Chinese workers are enjoying better pay and are changing jobs more often, an international human resources consultancy says.
The American company Aon Hewitt said in a report published on December 18 that the salaries of workers in the country were expected to rise 9.1 percent year on year in 2012.
Guangzhou, Shanghai, Beijing and Shenzhen led the growth in salaries for both the manufacturing and non-manufacturing sectors, the report said.
Manufacturing workers' wages would increase by 10.1 percent, 9.8 percent, 9.8 percent and 8.9 percent, respectively. Non-manufacturing sector wages would rise fastest in Beijing (9.5 percent), followed by Shanghai (9.3 percent), Guangzhou (9.1percent) and Shenzhen (8.9).
The report was based on surveys with more than 4,000 Chinese and foreign enterprises. It covered a dozen important industries, including real estate, finance, pharmaceuticals, high-tech, automobile and retail consumer goods.
Wage differences between coastal and inland cities were expected to narrow, especially for low-skill workers, such as those working on assembly lines, the report said.

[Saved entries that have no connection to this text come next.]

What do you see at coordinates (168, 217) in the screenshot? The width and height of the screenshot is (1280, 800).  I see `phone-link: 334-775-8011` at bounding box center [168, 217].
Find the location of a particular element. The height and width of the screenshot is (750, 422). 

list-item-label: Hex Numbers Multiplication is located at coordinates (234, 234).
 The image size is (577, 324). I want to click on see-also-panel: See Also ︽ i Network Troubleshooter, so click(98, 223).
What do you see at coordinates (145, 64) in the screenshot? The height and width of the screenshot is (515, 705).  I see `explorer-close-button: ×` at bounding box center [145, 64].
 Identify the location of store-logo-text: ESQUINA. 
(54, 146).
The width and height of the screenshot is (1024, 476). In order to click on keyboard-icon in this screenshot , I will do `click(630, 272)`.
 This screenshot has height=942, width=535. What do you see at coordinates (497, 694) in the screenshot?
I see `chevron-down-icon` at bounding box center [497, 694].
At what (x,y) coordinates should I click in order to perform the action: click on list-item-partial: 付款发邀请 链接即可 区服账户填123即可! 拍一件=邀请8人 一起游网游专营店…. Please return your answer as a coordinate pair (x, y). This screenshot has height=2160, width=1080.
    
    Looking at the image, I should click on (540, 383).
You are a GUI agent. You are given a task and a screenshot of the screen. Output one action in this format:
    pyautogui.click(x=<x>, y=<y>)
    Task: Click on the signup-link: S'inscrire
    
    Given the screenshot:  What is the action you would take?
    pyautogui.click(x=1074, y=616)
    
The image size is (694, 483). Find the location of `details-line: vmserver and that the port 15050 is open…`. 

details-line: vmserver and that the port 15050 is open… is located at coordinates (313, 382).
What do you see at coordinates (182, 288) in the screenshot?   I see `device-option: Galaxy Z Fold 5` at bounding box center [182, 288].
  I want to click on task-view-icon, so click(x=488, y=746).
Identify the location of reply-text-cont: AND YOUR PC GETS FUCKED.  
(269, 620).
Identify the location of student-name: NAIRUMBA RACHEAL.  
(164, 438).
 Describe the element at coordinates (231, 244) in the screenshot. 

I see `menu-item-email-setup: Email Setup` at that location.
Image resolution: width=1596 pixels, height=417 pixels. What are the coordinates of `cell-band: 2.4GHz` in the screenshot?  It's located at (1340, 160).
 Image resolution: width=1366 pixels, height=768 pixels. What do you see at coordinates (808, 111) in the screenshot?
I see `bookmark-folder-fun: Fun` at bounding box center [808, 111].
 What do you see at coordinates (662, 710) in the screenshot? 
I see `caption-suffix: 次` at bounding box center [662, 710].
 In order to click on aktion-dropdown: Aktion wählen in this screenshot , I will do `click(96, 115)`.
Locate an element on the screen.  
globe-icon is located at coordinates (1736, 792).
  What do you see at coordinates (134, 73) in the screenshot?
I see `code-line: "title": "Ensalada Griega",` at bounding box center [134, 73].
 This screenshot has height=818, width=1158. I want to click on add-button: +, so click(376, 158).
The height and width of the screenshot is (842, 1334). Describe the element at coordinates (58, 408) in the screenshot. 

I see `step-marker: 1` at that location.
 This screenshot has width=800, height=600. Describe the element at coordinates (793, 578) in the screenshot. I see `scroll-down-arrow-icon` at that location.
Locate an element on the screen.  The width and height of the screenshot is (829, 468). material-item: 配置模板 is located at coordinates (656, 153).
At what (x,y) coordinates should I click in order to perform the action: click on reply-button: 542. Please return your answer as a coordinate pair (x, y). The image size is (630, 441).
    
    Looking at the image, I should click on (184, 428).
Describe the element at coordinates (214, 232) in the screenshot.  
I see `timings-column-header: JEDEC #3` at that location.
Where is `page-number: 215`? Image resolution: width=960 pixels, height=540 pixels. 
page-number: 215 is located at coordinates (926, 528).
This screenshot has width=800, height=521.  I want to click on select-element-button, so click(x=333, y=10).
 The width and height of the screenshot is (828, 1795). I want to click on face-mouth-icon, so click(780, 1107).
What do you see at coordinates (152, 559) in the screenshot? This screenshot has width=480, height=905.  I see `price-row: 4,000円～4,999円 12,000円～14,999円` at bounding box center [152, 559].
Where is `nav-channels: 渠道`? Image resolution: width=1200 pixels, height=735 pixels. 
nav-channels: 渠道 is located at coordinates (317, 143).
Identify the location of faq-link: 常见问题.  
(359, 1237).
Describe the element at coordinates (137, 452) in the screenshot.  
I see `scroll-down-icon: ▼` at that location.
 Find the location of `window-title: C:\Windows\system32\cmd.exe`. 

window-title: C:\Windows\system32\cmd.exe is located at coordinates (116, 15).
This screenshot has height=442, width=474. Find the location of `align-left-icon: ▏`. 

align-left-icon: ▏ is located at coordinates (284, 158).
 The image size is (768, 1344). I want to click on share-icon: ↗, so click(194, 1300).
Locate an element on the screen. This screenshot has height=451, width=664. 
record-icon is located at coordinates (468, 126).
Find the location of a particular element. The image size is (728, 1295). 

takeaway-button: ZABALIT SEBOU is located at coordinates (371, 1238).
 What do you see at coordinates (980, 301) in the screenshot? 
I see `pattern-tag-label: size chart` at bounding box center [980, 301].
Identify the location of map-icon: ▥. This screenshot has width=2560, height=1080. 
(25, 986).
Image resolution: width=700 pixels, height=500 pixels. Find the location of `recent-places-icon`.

This lends credence to many economists' claims that China is losing its demographic dividend, as the supply of cheap labor, mostly from inland rural areas, has declined in recent years.
The research also found that companies are having a tougher time keeping their workers. Quitting has become more common in many cities, as workers depart for higher pay at other firms.
In inland Chongqing, the rate of resignations jumped to 22.3 percent this year from 9.6 percent in 2006. The figure in Nanjing, a city near Shanghai, was 19.4 percent, up from 2006's 7.3 percent.
Fast rising salaries were not a temporary phenomenon and would continue for years, the report said, meaning businesses would have to improve productivity to remain competitive.